Pero fue su pelo, por sorprendente que parezca, lo que más impresionó a Luther como el rasgo más horrible: el mechón de pelo garboso, desenfadado y masculino que le pendía en la frente mientras yacía allí clavado y cubierto hasta la barbilla. Resultaba fácil imaginarle peinándose por la mañana, apartándose el pelo de los ojos con un giro rápido de la cabeza, riéndose tras él. Todo aquello parecía ahora misteriosamente extraño. Era como si alguien le hubiera puesto una peluca, para mofarse de él, para burlarse de él en su impotencia.
Pese a toda su experiencia y expectación, la imagen del rostro de Frank cogió a Luther desprevenido. Le hizo estremecer. Perforó su sentido profesional, penetró en las profundidades de su fachada hasta la conciencia humana que se escondía debajo. Era como un actor, completamente inmerso en un papel, que de repente se da cuenta de que el teatro está en llamas. Se dio cuenta de que tenía que hablarse a sí mismo, el alcaide al hombre, para mantenerse en pie, para combatir esa sensación de desmayo.
Escucha , pensó, gesticulando con los labios espasmódicamente mientras miraba al hombre en la camilla. También había una chica. Una chica joven a la que la gente quería. Un padre, una madre, un marido, que la amaban. Llevaba un hijo en las entrañas -una hija, un hijo, un nieto-, que ella habría mecido en sus brazos, contra su pecho, que la habría mirado a los ojos. Y ese hombre -ese Frank tuyo, el viejo Frank- la mató, asesinó todo eso. Le disparó a la garganta y la dejó sangrando, muriendo. Por algún dinero, por una miserable deuda, no importa el motivo. Ni cómo era su vida antes, ni el estado mental del momento. No tenía ningún derecho, maldita sea. Es un hombre como yo. Pudo elegir, como yo. No tenía que hacerlo pero lo hizo. Eso es lo que es un hombre, al fin y al cabo. Un hombre es un ser que puede decir «no». Un hombre… maldita sea.

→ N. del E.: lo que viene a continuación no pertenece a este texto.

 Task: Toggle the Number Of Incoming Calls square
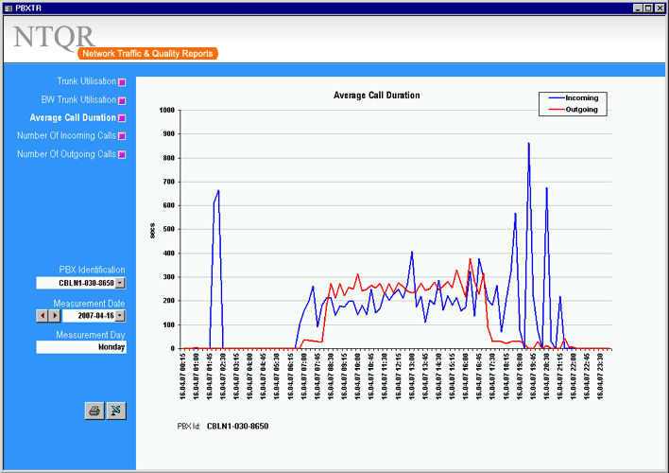[x=122, y=136]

Para su sorpresa, Luther notó que la mano derecha, recostada en la pernera, le empezaba a temblar. Nunca le había ocurrido antes. Se metió la mano en el bolsillo. Por algún motivo, al parecer, ese pequeño discurso no había hecho más que empeorar las cosas. Ahora tenía que abrir la boca para respirar. Sintió que la habitación daba vueltas a su alrededor, entrando en barrena por oscuras profundidades. Los dedos se encogieron en el bolsillo cerrando el puño mientras intentaba mantenerse en pie, repitiéndose a sí mismo, luchando decididamente contra la vertiginosa sensación:
Un hombre es un ser que puede decir «no» .

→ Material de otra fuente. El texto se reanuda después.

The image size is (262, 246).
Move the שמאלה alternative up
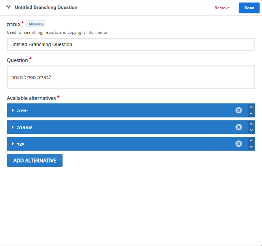click(x=251, y=124)
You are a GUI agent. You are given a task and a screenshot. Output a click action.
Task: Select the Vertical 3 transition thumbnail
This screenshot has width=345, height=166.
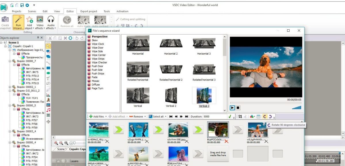tap(204, 95)
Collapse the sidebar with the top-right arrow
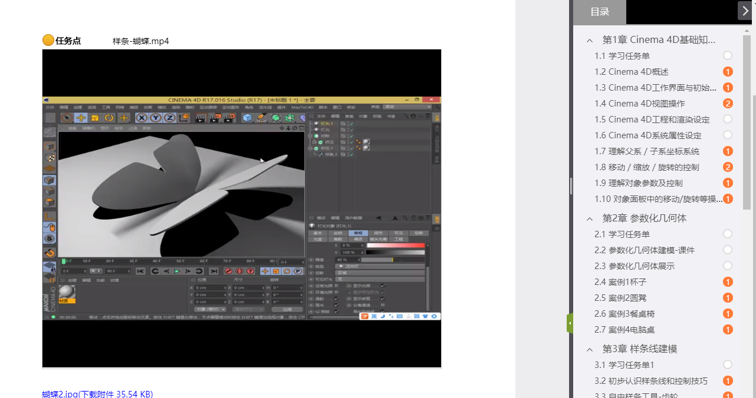756x398 pixels. tap(745, 11)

– ¡Nooooo! -grité, cuando los coches patrullas empezaron a pisarme los talones.
En ese momento eran dos: el segundo había salido derrapando del aparcamiento de un McDonald’s como si el primero lo hubiese advertido. Los dos estaban tras de mí, acercándose por la derecha y por la izquierda. Apreté el acelerador con tal fuerza que todo mi cuerpo se incrustó en el respaldo del asiento y tuve que estirar los brazos con fuerza para coger el volante. Mi cara debía de parecer una calavera, la piel tensa sobre los huesos y la boca abierta llena de desesperación y pavor. Delante de mí, el tráfico desaparecía cuando los coches se desmarcaban a cada lado para dejar paso al aullido de las sirenas y las luces delirantes. El Tempo voló por la autopista negra como una flecha, como una bala. Y aun así, esos bastardos iban ganando terreno.